» **Exercise**
From the records below, please repeat exactly the line that has "Camiseta Holanda 2021 2022 (176, 64)", the line that has "Uncategorized (471, 1064)", and every line between them, and nothing else.

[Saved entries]
-------------------------

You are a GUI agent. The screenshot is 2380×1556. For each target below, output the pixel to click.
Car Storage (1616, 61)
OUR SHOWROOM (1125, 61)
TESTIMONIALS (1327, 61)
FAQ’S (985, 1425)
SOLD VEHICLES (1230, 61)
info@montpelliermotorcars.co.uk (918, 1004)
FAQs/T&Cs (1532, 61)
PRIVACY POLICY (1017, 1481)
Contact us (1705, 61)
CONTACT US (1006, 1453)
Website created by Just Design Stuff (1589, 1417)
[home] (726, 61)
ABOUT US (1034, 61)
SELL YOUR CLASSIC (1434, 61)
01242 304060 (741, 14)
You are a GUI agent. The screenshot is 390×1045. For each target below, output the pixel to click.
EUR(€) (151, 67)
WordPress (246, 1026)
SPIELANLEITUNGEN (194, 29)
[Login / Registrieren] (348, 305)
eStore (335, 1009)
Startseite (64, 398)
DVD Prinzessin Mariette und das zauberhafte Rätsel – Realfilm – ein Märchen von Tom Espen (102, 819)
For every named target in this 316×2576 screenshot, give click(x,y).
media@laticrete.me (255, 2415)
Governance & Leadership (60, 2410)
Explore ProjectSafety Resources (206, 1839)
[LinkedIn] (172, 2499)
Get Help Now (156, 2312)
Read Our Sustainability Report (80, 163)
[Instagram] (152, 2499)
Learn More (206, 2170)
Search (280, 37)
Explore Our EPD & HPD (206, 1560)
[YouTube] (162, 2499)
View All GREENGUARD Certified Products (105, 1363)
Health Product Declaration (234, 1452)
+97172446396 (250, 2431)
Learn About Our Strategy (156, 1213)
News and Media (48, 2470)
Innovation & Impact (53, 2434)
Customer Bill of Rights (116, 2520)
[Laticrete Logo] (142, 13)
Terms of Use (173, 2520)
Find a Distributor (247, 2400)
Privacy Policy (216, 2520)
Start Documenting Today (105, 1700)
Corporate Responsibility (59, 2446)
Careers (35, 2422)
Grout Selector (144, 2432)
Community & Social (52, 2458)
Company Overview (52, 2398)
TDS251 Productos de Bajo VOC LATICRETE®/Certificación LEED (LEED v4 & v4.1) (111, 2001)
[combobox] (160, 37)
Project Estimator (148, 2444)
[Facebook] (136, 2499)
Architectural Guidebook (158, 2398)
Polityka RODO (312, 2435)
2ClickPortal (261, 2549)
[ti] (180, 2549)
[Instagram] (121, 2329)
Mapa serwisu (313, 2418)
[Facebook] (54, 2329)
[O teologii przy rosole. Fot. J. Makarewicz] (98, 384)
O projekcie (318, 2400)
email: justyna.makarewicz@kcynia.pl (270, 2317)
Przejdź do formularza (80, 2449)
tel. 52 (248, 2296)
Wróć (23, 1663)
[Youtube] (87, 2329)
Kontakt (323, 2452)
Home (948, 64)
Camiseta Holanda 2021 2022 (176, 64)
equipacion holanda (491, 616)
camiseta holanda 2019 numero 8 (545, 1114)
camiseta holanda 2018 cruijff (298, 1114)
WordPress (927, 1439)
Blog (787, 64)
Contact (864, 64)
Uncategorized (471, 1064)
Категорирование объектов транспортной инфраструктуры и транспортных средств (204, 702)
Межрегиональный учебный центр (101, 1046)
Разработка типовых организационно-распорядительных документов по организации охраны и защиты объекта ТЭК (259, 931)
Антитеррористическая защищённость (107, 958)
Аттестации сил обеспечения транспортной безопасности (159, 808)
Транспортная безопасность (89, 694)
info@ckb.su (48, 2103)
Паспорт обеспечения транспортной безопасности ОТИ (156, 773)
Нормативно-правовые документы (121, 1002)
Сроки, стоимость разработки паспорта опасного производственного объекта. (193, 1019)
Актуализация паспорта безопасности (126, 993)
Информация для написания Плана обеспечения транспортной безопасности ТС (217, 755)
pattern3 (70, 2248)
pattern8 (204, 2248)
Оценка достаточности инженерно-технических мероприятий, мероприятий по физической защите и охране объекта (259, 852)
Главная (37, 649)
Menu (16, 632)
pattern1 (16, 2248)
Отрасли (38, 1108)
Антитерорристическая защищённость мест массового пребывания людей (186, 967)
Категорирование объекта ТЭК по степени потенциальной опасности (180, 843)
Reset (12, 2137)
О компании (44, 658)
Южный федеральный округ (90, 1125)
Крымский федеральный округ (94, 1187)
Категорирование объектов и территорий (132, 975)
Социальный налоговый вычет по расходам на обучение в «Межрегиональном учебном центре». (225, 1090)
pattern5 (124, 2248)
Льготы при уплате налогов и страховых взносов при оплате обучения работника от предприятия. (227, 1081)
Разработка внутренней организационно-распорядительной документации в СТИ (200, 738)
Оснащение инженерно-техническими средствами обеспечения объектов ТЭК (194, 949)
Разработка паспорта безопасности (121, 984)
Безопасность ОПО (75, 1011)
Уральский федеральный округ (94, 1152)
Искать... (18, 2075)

-------------------------

» **Finished task**
Camiseta Holanda 2021 2022 (176, 64)
equipacion holanda (491, 616)
camiseta holanda 2019 numero 8 (545, 1114)
camiseta holanda 2018 cruijff (298, 1114)
WordPress (927, 1439)
Blog (787, 64)
Contact (864, 64)
Uncategorized (471, 1064)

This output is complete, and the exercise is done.